_Instructions for the task_
Print the listing below word for word, every line unchanged.
### Records provided ###
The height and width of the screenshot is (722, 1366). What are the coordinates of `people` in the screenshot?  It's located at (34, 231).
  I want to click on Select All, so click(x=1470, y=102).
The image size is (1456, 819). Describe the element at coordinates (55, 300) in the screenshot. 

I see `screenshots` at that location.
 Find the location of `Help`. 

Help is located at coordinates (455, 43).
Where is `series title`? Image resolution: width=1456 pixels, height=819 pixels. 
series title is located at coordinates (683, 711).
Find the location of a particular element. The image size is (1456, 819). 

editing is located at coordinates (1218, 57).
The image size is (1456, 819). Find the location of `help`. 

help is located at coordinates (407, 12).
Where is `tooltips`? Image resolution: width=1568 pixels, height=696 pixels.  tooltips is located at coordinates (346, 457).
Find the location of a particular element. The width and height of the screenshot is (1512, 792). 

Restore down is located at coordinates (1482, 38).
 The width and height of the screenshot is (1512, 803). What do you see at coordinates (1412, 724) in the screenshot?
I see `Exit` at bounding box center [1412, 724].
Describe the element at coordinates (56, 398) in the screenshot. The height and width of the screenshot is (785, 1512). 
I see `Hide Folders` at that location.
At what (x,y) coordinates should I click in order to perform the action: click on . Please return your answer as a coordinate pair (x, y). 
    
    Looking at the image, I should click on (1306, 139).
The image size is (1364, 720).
###
_Correct answer_
The height and width of the screenshot is (722, 1366). What are the coordinates of `people` in the screenshot?  It's located at (34, 231).
  I want to click on Select All, so click(x=1470, y=102).
The image size is (1456, 819). Describe the element at coordinates (55, 300) in the screenshot. 

I see `screenshots` at that location.
 Find the location of `Help`. 

Help is located at coordinates (455, 43).
Where is `series title`? Image resolution: width=1456 pixels, height=819 pixels. 
series title is located at coordinates (683, 711).
Find the location of a particular element. The image size is (1456, 819). 

editing is located at coordinates (1218, 57).
The image size is (1456, 819). Find the location of `help`. 

help is located at coordinates (407, 12).
Where is `tooltips`? Image resolution: width=1568 pixels, height=696 pixels.  tooltips is located at coordinates (346, 457).
Find the location of a particular element. The width and height of the screenshot is (1512, 792). 

Restore down is located at coordinates (1482, 38).
 The width and height of the screenshot is (1512, 803). What do you see at coordinates (1412, 724) in the screenshot?
I see `Exit` at bounding box center [1412, 724].
Describe the element at coordinates (56, 398) in the screenshot. The height and width of the screenshot is (785, 1512). 
I see `Hide Folders` at that location.
At what (x,y) coordinates should I click in order to perform the action: click on . Please return your answer as a coordinate pair (x, y). 
    
    Looking at the image, I should click on (1306, 139).
The image size is (1364, 720).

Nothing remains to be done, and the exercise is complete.